9 points by noob_eng on April 8, 2023 | hide | past | favorite | 15 comments
I was going through Prof Stephen Boyd's video lecture series on Convex Optimisation on youtube. I realised that it is basically what we call machine learning, popularly, with proper grounding in theory. Most machine learning courses do hand wavy explanations of the methods and teach step by step algorithms to work on data even in top schools. Why not teach proper theory based teaching like Boyd does? It will prevent practitioners from applying wrong methods to unsuitable datasets and arrive at false conclusions.



My pleb take is modern machine learning is just glorified complexity theory. Really all you are doing is solving hard problems in learning models by designing a continuous process, deterministic or randomized, showing it has desired properties of arriving at some optimal solution or probability distribution and then deriving a discrete algorithm that runs in polynomial-time because math optimization problems in general are NP-hard.

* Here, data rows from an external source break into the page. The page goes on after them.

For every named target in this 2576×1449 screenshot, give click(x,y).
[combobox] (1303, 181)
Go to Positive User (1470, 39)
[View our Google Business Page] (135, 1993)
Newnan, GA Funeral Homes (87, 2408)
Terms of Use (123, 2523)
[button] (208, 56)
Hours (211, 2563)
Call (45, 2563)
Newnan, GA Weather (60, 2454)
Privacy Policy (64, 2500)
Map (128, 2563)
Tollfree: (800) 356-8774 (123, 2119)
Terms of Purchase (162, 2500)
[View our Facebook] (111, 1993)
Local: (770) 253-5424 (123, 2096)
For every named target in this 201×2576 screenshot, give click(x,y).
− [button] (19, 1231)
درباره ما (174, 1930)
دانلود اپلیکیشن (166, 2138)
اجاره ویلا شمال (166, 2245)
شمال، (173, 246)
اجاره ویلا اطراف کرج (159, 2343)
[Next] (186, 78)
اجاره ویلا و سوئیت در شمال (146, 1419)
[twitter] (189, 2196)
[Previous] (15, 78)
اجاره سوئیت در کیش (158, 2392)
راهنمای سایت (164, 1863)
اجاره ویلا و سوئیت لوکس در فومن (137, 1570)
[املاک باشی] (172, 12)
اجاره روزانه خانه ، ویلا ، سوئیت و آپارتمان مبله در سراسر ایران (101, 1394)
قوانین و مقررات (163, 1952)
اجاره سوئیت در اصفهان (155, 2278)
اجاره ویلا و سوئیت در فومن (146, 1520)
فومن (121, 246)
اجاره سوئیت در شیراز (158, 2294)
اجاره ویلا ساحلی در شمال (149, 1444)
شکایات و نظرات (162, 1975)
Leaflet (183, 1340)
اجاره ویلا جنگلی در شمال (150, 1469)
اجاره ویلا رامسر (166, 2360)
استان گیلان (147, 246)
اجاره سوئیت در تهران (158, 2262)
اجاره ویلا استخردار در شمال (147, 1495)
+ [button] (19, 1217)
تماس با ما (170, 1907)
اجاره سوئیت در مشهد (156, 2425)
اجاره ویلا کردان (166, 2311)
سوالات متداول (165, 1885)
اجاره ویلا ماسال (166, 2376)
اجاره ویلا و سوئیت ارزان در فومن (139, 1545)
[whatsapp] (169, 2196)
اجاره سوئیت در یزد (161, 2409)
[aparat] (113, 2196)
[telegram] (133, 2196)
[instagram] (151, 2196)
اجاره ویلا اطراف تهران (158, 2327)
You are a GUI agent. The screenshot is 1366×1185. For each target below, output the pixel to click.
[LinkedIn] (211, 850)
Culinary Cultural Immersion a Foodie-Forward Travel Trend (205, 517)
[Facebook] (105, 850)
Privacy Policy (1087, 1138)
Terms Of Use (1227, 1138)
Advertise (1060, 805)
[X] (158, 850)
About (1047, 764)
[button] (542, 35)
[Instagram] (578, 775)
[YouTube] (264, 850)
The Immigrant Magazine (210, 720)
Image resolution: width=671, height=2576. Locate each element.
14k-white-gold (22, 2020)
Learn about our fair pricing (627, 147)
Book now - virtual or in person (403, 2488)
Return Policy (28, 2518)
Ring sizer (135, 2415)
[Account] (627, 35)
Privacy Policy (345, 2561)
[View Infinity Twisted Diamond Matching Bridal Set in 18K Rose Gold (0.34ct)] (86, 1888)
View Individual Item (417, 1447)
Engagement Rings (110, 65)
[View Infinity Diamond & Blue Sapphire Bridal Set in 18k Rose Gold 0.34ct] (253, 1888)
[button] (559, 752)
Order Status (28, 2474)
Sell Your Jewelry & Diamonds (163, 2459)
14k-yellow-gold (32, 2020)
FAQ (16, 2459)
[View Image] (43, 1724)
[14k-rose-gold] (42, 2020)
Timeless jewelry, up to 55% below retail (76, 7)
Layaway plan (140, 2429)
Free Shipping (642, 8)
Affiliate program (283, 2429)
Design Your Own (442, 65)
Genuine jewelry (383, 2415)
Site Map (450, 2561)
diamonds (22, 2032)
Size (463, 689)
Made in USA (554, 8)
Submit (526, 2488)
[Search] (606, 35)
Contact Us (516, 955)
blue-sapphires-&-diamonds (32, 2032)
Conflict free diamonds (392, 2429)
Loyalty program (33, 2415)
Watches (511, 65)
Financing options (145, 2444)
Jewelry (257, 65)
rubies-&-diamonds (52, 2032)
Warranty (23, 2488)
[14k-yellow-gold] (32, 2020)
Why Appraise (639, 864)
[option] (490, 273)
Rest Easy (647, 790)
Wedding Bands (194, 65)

Now we have non-convex neural network models which require non-convex optimization which to me (again a pleb take) is just tricks of the trade from complexity theorists adapting the principles of convex optimization to things like gradient descent in deep learning by observing continuous local smoothness of the training objective at the stability edge thus some convex optimization can be used.

Why it's not taught instead of the confusing intro courses I'm sure have their reasons but it's another example of following what the universities teach in undergrad is not always the best road map for self-learners.


Where to learn these, if not taught at universities? Books?


Yes. It's optimisation and statistics. I wish to goodness AI had been called something like applied statistical heuristics or complex statistical problem solving.


Many ML methods optimize surfaces that are not convex. I mean you are not wrong because, yes, ML is Bayesian statistics, but claiming that that is all ML is, is reductive.


Not all of ML is optimization, in the sense of minimizing some error function via computing derivatives. Some methods, like decision trees, tackle the problem in a completely different manner.


ML / genetic algorithms / etc are indeed often alternative multi-variable optimisers.


In the same way that all of computer science is glorified Boolean logic.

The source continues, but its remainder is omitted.